Directions for this task:
Reproduce the lines from the one holding "Click the DB-Table panel heading" through the end of the records, inclusive, switching "panel heading" to "panel title" and keeping everything else unchanged. Omit the pictures.

====== Data extract

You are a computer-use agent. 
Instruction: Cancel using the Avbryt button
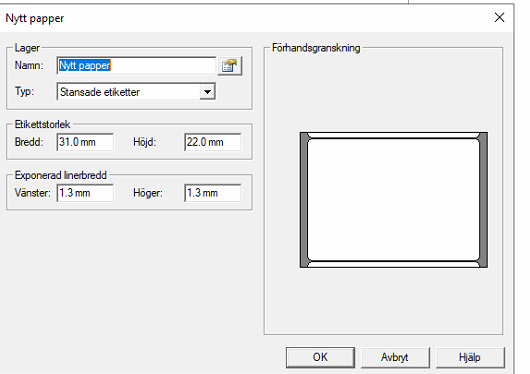pos(395,357)
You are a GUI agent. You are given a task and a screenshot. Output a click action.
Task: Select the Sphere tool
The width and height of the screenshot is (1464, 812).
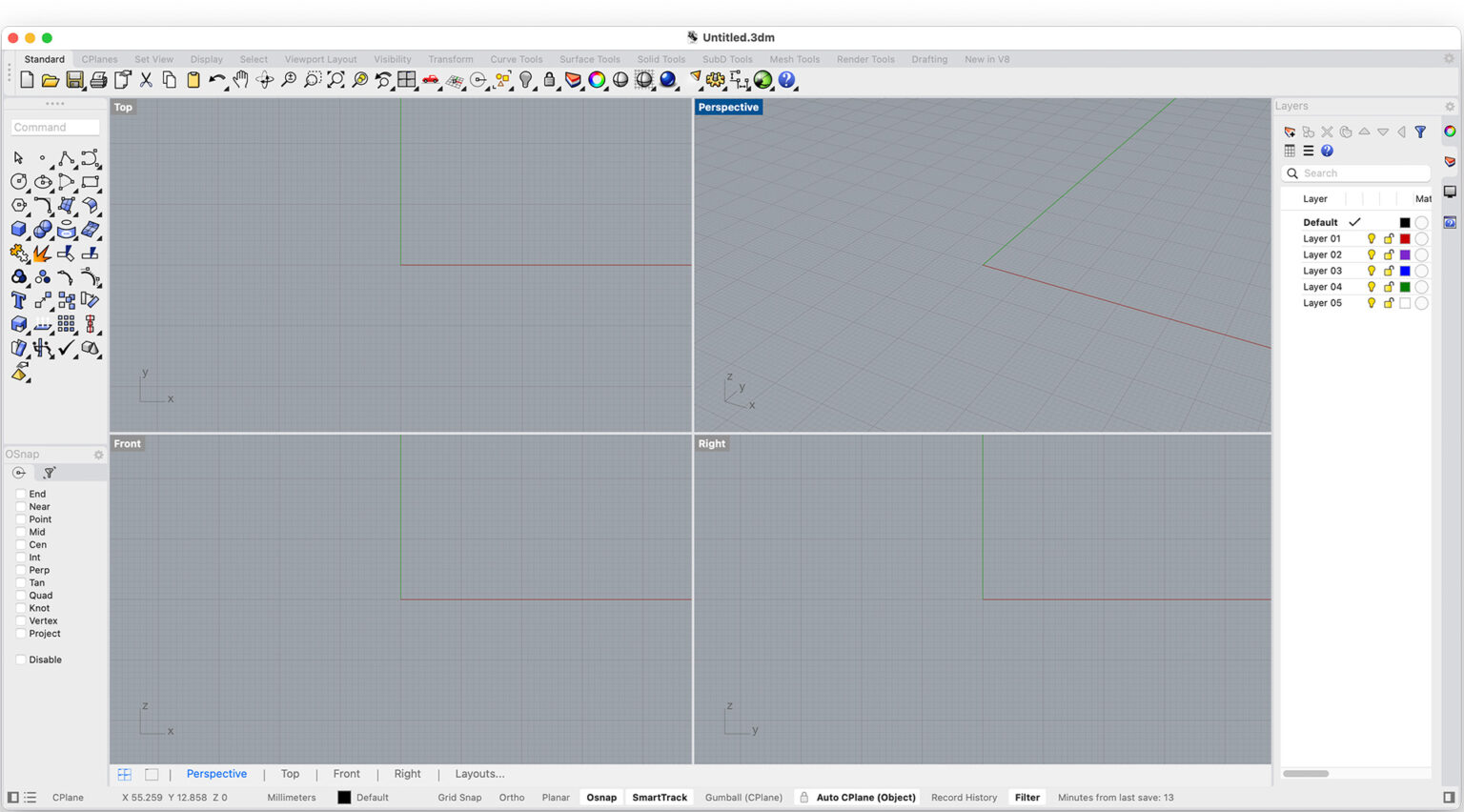43,229
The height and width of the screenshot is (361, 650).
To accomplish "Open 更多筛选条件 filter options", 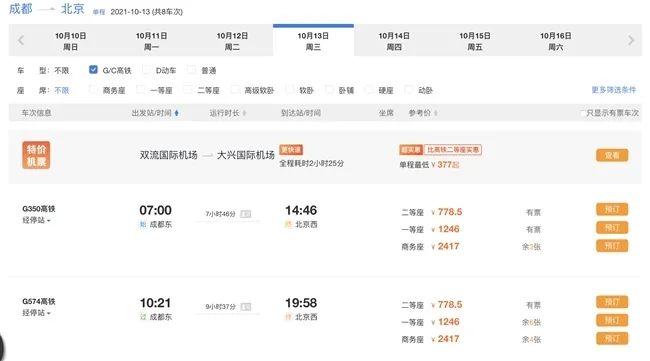I will pyautogui.click(x=614, y=90).
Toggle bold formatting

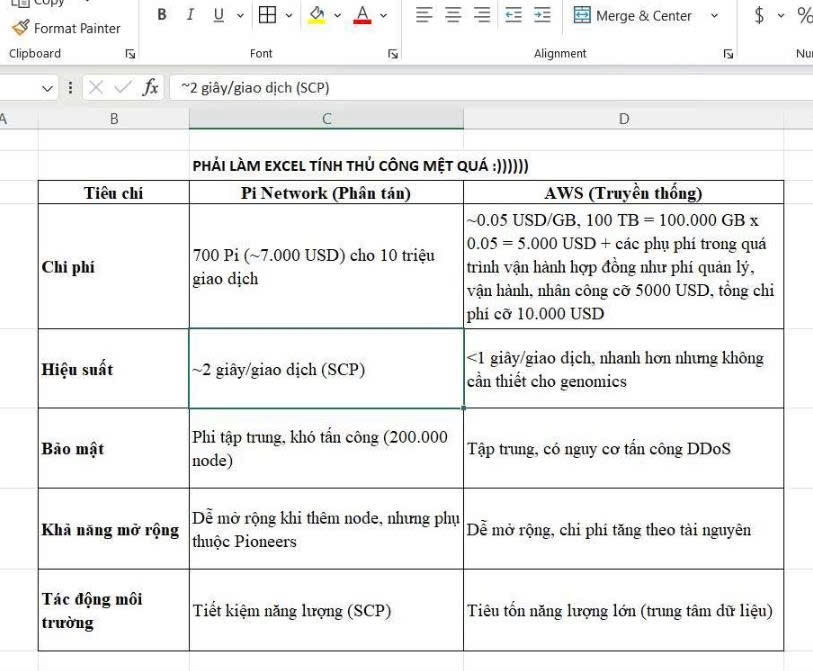tap(162, 15)
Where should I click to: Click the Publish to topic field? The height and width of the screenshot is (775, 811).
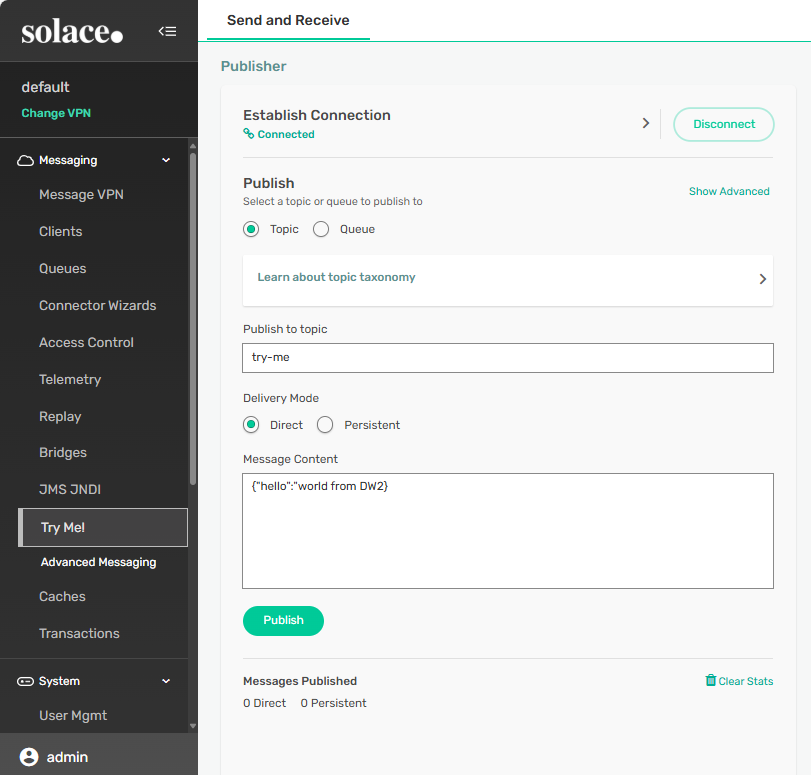[508, 357]
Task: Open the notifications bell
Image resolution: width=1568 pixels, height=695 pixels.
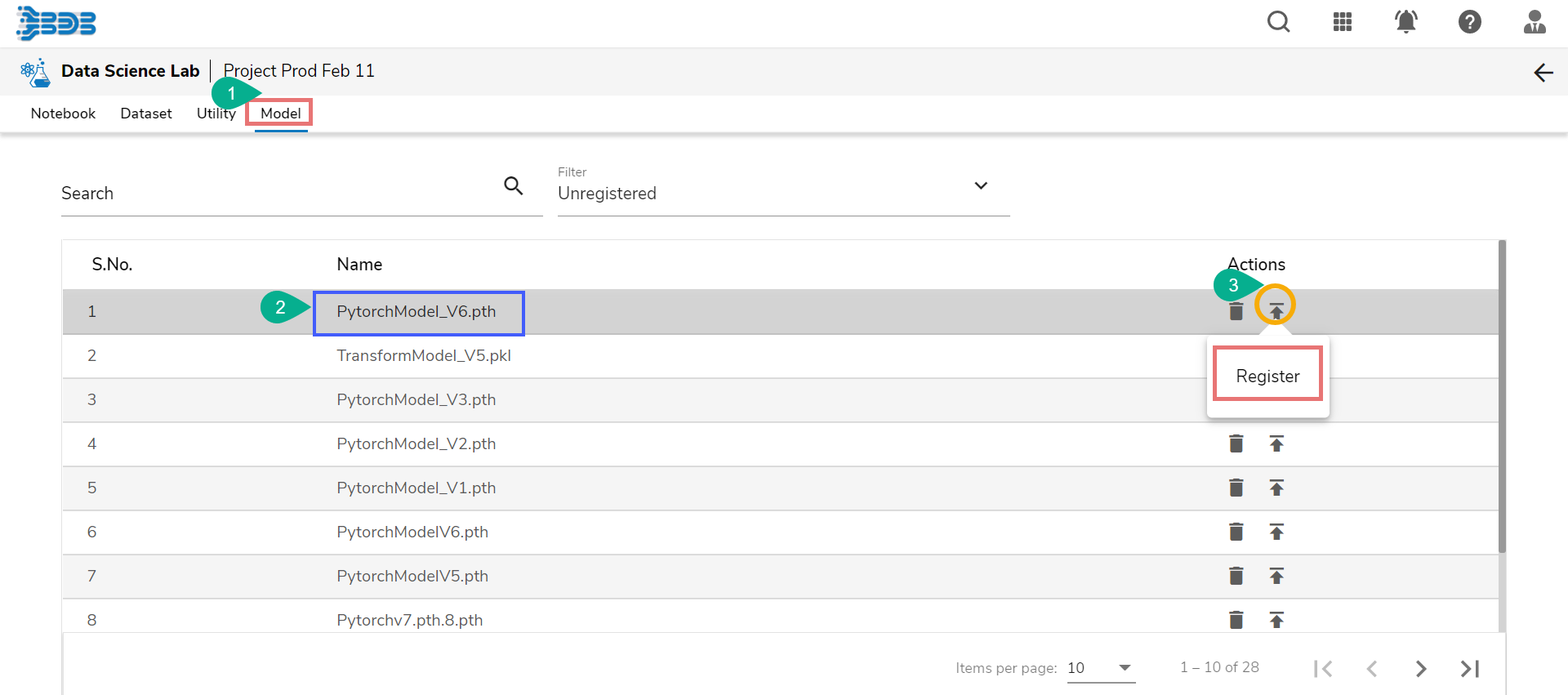Action: (x=1405, y=22)
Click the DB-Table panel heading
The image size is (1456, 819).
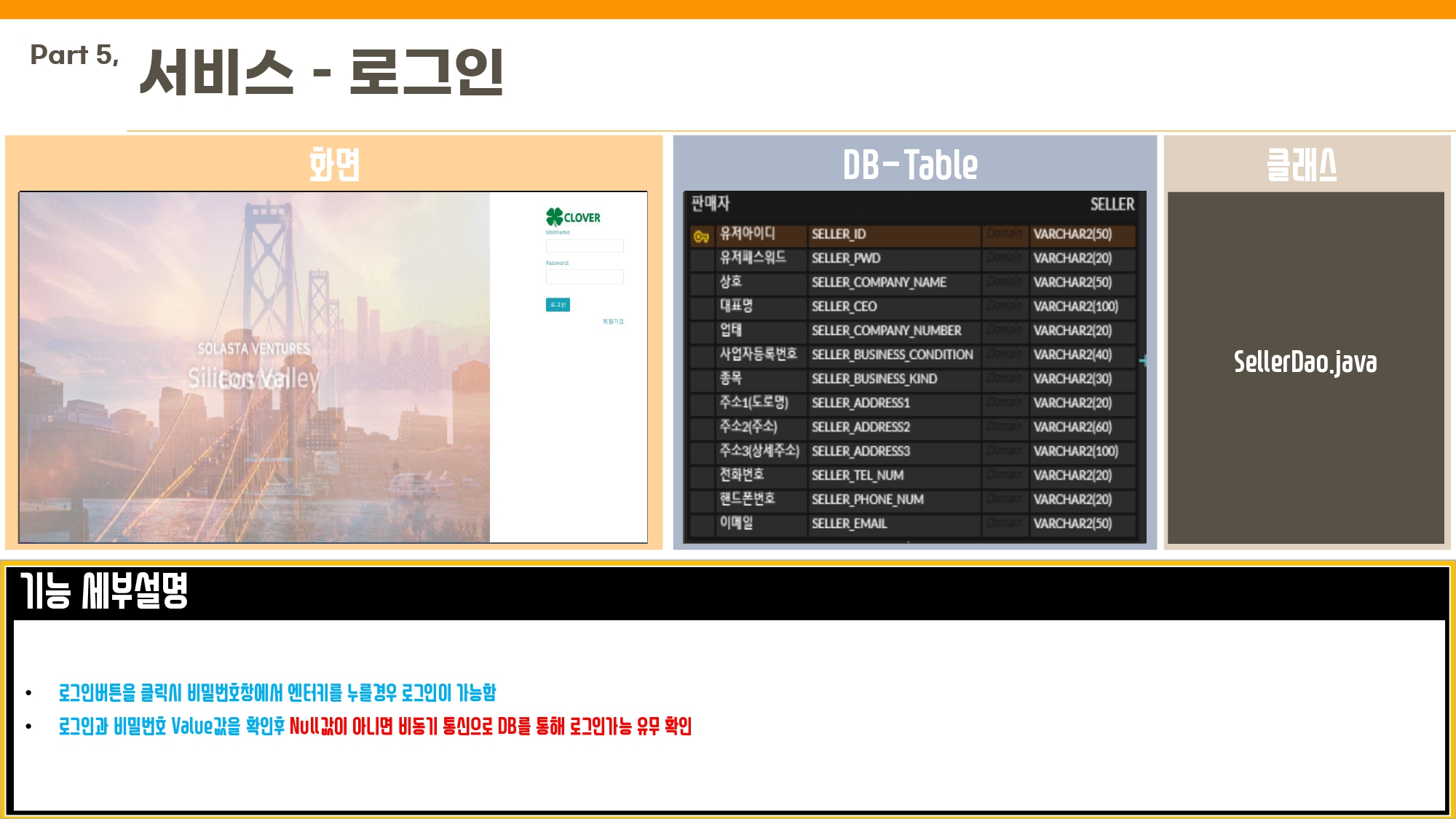(910, 165)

============

Correct answer:
Click the DB-Table panel title
The image size is (1456, 819).
(910, 165)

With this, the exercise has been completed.